4.2. MMR and MenACWY Vaccine Status and On-Campus Vaccination Preferences

An important strategy for increasing MMR and MenACWY vaccine uptake among young adults is making them aware of their vaccination status [53]. This is now demonstrably possible via digital applications such as the NHS App and EU Digital COVID certificate. Our survey found high levels of uncertainty among students about their MMR (11% did not know) and MenACWY (26% did not know) vaccine status and 3–4% who reported no uptake (Table 3). In a 2019/2020 questionnaire performed just prior to the pandemic, 16% and 54% of University of Leicester students reported not knowing their MMR and MenACWY vaccine status, respectively [31]. Estimates of actual vaccine uptake in England indicate that uptake is <90% for both the MMR and MenACWY vaccines (last reported in July 2019 and 2017/2018, respectively) with the MMR vaccination levels being below the >95% coverage recommended by the World Health Organisation for preventing measles and mumps outbreaks [28,30,54]. Many students who are uncertain about their vaccine status may not have had these vaccines, particularly international students (who reported high rates of uncertainty about their MMR and MenACWY vaccine status). These students will be at a higher potential risk of contracting and/or spreading the diseases targeted by these vaccines. Public Health England recommends that anyone who is uncertain about their vaccine status or has missed a vaccine dose should be offered these vaccines [55]. Most students will be unaware of this recommendation; indeed, 20% of UoL students did not know that these vaccines are free (Table 3)). High proportions of UK students and UK-based international were in favour of on-campus provision of MenACWY, MMR and COVID-19 vaccines, with the latter group potentially reflecting difficulties in understanding how to access the UK medical system. The statistically significant evidence of support for provision of on-campus COVID-19 vaccinations indicates that students value easy access and that this strategy could help to address deficits in vaccine uptake of all vaccines relevant to this age group.

---*---

What you should do
Pick up the discussion of students' MMR and MenACWY vaccine status and on-campus vaccination preferences where it stops, and carry it forward in the same style.

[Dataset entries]
---*---

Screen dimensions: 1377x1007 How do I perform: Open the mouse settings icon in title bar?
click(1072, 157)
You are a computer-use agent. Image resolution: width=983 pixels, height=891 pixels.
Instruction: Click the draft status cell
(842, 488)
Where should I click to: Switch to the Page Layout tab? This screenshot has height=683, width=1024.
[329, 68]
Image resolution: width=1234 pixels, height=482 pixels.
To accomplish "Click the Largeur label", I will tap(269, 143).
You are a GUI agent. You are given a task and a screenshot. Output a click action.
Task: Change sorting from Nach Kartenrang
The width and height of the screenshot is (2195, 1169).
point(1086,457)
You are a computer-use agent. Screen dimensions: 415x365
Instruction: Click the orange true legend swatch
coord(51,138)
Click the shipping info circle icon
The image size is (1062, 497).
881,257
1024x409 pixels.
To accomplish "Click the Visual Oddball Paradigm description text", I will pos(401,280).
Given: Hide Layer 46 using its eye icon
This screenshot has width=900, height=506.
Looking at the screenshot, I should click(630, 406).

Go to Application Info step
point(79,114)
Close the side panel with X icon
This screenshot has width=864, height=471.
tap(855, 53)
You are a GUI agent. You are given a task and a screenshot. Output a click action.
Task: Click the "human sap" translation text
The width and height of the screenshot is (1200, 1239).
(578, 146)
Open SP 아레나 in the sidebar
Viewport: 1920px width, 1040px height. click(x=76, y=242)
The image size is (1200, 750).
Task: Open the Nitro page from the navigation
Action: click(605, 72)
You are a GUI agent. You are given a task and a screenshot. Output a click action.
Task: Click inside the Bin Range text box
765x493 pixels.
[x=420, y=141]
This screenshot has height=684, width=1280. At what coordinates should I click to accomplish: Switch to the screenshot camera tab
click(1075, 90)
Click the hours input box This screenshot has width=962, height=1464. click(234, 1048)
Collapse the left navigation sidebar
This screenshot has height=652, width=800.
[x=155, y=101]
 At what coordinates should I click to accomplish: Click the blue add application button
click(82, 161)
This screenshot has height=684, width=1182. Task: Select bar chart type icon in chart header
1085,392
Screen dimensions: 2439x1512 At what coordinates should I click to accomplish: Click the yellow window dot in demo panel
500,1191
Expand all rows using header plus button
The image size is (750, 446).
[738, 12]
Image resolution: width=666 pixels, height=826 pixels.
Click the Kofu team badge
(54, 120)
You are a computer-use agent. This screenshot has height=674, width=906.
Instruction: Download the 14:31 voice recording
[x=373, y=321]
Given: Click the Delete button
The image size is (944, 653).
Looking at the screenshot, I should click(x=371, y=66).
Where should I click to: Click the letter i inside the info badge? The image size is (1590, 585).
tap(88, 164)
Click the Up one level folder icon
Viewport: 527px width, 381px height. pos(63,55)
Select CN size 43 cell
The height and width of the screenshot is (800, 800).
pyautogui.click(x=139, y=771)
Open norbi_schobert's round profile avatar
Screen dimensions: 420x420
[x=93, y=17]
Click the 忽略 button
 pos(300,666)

---*---

Result of this exercise
4.3. Recommendations

Harnessing new approaches developed during the UK COVID-19 vaccine roll-out is a potential positive legacy of the pandemic to build back better for future generations. Empowering digitally aware young people to take responsibility for their own health and to engage in community health policies is an achievable, cost-efficient outcome with far-reaching personal and population benefits. A key recommendation is for provision of vaccine status and access information for all vaccines on digital platforms (e.g., NHSapp in the UK) so that individuals can make informed decisions about taking up missed vaccinations. Specific delivery of vaccines to international students should be a gold standard for the university sector combined with wide adoption of on-campus vaccination programmes. The benefits of implementation of these recommendations would be protection of more individuals and improved population protection through reduced transmission.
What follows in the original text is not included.